The scene you mentioned basically has Victor’s boss tell Sarah point-blank and unapologetically he did not enjoy her movie, and she just shrugs it off. Do you think if someone came up to you and told you they didn’t enjoy your book, would you be able to handle it as gracefully?
[Laughs] I would say I am learning to take it better. There is no shortage of opinions out there. I’ve learned very quickly this book is out in the universe and some people will love it and some will hate it. The balance is going to be unknown to me. But I hopefully would be very interested and gracious to that person. And when they walked away, I would flip them the bird.
I saw on your Twitter that you highlighted the fact that someone called You Lost Me There a book “for romantic intellectuals.” What do you think of that phrase?

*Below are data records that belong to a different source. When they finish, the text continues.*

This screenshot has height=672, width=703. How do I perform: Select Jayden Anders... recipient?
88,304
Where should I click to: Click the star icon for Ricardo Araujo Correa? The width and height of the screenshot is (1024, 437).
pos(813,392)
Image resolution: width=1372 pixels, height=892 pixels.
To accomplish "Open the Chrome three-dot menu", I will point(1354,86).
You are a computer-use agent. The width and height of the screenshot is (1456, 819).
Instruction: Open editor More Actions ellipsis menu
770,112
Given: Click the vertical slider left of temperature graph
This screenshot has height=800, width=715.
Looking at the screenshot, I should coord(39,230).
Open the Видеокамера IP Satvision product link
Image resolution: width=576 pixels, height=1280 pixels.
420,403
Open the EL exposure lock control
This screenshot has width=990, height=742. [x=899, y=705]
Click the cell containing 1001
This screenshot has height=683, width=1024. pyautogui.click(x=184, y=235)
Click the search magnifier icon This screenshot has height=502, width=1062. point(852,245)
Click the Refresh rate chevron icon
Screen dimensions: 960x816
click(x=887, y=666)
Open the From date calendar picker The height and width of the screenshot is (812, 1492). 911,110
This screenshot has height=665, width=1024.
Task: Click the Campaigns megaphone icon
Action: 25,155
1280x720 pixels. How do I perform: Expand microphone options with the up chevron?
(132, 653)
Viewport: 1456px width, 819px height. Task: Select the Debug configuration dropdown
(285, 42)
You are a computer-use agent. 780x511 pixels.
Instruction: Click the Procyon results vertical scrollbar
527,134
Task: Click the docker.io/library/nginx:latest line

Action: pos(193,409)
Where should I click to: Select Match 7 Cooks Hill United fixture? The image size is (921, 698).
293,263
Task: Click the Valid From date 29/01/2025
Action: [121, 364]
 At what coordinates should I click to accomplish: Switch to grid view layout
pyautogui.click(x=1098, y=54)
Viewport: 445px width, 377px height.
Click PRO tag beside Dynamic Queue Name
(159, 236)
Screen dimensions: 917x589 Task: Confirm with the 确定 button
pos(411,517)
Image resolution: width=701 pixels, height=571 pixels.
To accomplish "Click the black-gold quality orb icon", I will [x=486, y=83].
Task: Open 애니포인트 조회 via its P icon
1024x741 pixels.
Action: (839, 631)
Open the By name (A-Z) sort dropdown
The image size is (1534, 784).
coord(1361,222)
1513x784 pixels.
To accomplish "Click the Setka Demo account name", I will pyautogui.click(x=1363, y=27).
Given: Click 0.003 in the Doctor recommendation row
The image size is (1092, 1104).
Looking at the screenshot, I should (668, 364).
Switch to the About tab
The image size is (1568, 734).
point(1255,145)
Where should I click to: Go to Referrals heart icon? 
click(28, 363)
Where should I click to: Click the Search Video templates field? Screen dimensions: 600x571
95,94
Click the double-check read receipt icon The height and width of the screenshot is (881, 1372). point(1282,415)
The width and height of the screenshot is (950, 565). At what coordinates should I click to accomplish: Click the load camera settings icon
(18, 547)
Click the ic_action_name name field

[Laughs] I hope this book finds romantic intellectuals out there, and the rationally minded simpletons too. I’m just happy for the book to be read and be noticed. Anything they want to say about it is fine by me.
Have you sent a copy to Bruce Willis yet?
[Laughs] No, but I hope someone does!
I don’t know. It just came up. I like Bruce Willis, but I don’t have a fascination with him or anything. But once he started showing up, it was like I couldn’t keep him out of the book. He made too much sense. He had to be there.
I’m working on two books; one is another novel, which will probably take me 30 years to finish. The other is non-fiction, which is a travelogue about contemporary Paris and what it’s like to live and work there, called Paris, I Love You But You’re Bringing Me Down.